TEXT BLOCK =
+ + + +

Open Source AI Canvas: My Vibecoding Journey
Author: Xiao Huaihua · Live Site: xhh-drawing-board.vibevibe.cn
How It Started
The spark came from a Datawhale article about AI image generation. It showed how AI could create images from text prompts — and I immediately thought: what if there was a dedicated canvas where you could combine drawing with AI generation in real time?
I explored several existing workflow tools — ComfyUI, various Gradio-based apps, even some commercial platforms — but none of them felt like a true "canvas" experience. They were either too complex for casual users or too rigid for creative exploration. I wanted something that felt like opening a sketchpad, except AI was your co-artist.
So I decided to build one myself, with Gemini as the AI backbone.
The First Attempt: One-Shot Chaos
My initial approach was ambitious: describe the entire application to Gemini in one massive prompt and let it generate everything at once.
The result? Chaos.
The generated code was a tangled mess — drawing logic mixed with API calls, UI state scattered everywhere, event handlers conflicting with each other. When something broke, fixing one thing would break two others.
I was on a deadline for a community showcase, and found myself debugging at 4 AM, desperately trying to untangle spaghetti code that neither I nor the AI could fully reason about anymore.
Lesson learned: one-shot complex implementation is a trap. The AI can generate a lot of code, but without structure, you get a lot of bad code.
The Pivot: Docs First, Small Iterations
After that painful night, I completely changed my strategy:
1. Generate Detailed Dev Docs First
Before writing a single line of code, I had Gemini help me create comprehensive development documentation:
- Feature specifications for each module
- Data flow diagrams
- API interface definitions
- Component responsibility boundaries
2. Break Into Versioned Components
Instead of one monolithic app, I split the project into clearly versioned components:
- v0.1: Basic canvas with freehand drawing
- v0.2: Shape tools (rectangles, circles, lines)
- v0.3: AI image generation integration
- v0.4: Layer management
- v0.5: Export and sharing
3. Single Focus Per Iteration
Each version addressed exactly one concern. No "while we're at it" scope creep. If I was working on shape tools, I wasn't touching the AI integration — even if I had ideas for it.
4. Version Control on Docs
This was the unexpected game-changer. I version-controlled the development docs alongside the code. When the AI needed context for a new feature, I could feed it the relevant doc version and get coherent output that fit the existing architecture.
Wrestling with Gemini's API
One of the trickiest parts was the API integration. Gemini's multimodal API has a non-standard format compared to what most tutorials cover:
- Image inputs need specific encoding and MIME type handling
- The response format for image generation tasks differs from text completion
- Rate limiting and error handling required careful retry logic
- Token counting for mixed text-and-image prompts isn't straightforward
I spent considerable time reading API documentation and experimenting with different request formats. The AI helped me write the integration code, but I had to guide it with precise API specs — it couldn't guess the correct format from general knowledge alone.

+ + + +

[Stored data]
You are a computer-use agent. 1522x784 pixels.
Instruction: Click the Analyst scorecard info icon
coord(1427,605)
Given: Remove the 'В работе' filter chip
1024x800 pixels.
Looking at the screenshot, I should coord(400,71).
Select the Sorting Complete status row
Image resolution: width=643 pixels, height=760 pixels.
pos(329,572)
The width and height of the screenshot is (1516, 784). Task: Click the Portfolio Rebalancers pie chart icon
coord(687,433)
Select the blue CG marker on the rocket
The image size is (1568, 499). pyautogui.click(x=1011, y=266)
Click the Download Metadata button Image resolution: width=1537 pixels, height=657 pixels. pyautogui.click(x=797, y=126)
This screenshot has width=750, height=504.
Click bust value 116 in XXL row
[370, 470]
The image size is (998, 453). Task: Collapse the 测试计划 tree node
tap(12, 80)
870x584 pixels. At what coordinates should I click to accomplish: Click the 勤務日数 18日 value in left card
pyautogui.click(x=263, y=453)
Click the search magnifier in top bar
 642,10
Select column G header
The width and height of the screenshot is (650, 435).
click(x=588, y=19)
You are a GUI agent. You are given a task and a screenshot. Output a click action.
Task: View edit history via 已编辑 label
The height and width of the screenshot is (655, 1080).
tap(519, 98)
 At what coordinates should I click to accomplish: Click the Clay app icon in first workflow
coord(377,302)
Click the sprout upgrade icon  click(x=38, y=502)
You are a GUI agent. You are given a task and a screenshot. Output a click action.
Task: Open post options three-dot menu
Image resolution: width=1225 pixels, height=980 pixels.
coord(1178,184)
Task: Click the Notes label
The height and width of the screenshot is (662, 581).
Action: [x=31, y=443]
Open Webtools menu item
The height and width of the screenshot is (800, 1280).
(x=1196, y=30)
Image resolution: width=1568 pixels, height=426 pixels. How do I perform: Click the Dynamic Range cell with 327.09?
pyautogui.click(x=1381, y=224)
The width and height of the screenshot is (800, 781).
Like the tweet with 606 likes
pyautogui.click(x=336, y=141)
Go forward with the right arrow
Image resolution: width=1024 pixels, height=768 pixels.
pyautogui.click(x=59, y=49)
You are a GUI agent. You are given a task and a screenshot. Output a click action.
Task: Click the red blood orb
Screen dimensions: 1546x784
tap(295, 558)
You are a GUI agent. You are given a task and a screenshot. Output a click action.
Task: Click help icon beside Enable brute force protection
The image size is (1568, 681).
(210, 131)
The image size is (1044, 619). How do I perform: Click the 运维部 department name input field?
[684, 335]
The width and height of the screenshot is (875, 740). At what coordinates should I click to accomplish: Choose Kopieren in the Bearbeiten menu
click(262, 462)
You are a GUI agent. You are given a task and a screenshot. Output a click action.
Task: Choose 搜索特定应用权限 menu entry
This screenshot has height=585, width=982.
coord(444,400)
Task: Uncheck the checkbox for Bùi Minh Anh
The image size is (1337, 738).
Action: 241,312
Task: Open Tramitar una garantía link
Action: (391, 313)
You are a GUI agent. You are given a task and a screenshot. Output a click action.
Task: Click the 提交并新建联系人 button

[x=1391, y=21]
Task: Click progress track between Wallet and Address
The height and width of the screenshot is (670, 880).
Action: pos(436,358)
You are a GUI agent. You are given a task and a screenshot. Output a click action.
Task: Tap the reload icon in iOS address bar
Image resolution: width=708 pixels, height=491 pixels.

+ + + +

WHAT THE EXERCISE ASKS = Summarize the AI canvas article in two sentences. Rely solely on the AI canvas article when completing this work.

RESPONSE BELOW = The author set out to build a canvas that combines drawing with AI image generation using Gemini, but a first attempt to generate the entire application from one massive prompt produced tangled code in which fixing one thing would break two others. The author then switched to creating detailed development docs first, splitting the project into versioned components with a single focus per iteration, and version-controlling the docs, while integrating Gemini's non-standard multimodal API required guiding the AI with precise API specs.